Just think how many newspaper articles and TV interviews there have been about things where the church in general isn’t, or hasn’t been, welcoming, inclusive.

IC started as a reaction to the way that the top theologian and brilliant pastor, the Revd Dr Jeffrey John, was forced out of his appointment as Bishop of Reading in 2003, because he is gay.

On Desert Island Discs the other day, the famous church historian, Prof. Sir Diarmaid McCulloch, the son of a vicar, who has been a faithful Christian all his life, told how he was allowed by the Bishop of Bristol to train for the ministry, (although the Bishop’s Advisory Panel didn’t think he ought to be allowed to,) and he was ordained Deacon – but then he was blocked from being ordained priest: all because he is openly gay.

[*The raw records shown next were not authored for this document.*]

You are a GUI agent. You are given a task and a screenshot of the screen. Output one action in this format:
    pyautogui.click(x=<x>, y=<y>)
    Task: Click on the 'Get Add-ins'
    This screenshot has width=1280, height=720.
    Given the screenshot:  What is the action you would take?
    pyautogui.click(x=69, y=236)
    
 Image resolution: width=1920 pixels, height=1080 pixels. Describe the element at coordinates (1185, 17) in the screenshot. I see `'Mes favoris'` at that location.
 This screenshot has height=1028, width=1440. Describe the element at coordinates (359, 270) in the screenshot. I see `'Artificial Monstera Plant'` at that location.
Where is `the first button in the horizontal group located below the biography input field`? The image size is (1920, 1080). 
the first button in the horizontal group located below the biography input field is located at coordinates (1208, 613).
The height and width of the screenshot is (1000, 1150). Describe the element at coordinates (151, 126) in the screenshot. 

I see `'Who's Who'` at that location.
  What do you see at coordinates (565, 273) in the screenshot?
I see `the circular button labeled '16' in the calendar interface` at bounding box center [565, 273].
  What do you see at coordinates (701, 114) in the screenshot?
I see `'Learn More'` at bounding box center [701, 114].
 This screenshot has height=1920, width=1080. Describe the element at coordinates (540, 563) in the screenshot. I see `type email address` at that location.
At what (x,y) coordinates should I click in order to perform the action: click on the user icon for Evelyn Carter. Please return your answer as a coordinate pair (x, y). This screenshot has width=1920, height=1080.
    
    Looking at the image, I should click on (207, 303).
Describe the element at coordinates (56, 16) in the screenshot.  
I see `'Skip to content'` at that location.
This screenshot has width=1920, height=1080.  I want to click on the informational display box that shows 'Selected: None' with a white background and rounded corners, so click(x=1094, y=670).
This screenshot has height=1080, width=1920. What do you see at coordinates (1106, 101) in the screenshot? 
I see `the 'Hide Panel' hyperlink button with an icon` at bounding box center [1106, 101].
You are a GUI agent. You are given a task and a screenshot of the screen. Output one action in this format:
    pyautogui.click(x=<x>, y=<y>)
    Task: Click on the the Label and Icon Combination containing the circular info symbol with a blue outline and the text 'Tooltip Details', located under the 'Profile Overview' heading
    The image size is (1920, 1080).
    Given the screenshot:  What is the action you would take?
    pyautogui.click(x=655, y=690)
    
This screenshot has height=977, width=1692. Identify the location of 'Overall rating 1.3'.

Or what about the question of women bishops? It has taken the church forever to ordain women as ministers, and it’s only this year that we might finally have the first women bishops. But what must it look like from the outside? It looks as though our church is shot through with misogyny. It looks as though, in places at least, the Church of England doesn’t really like women.

There’s nothing outside, no public sign, to say that we aren’t like that. So our person on the outside, looking in, may well be put off. It would be understandable – never mind if it was ultimately right or not – if they said that the church didn’t look inclusive: indeed, if you fell into certain categories, it might seem to be actually exclusive.

Now this is where I think there is merit in drawing attention to ourselves. There’s a business school story about two milkmen, whose milk rounds overlapped some roads, so they were in competition. They both delivered every day: but one of them put a big sign on his milk float, ‘I DELIVER MILK EVERY MORNING’. And he doubled his sales. Customers came to him. He made it absolutely clear that he had what they wanted.

I think that, if we joined IC, it would have a similar effect. The person who is a bit marginal, for whatever reason, would no longer be in any doubt whether they would be welcome. ‘We are part of Inclusive Church. YOU ARE WELCOME’, the sign outside the church would say. You are definitely welcome, because we are committed, publicly committed, to making you welcome.

I think that joining Inclusive Church ought to be central to our mission – to our vision. I really hope you will support it. Think of that lonely bod, hesitating outside.

Hugh Bryant
29th January 2014 – at the meeting, only one person agreed. The overwhelming majority said, ‘We are inclusive. No need to join Inclusive Church.’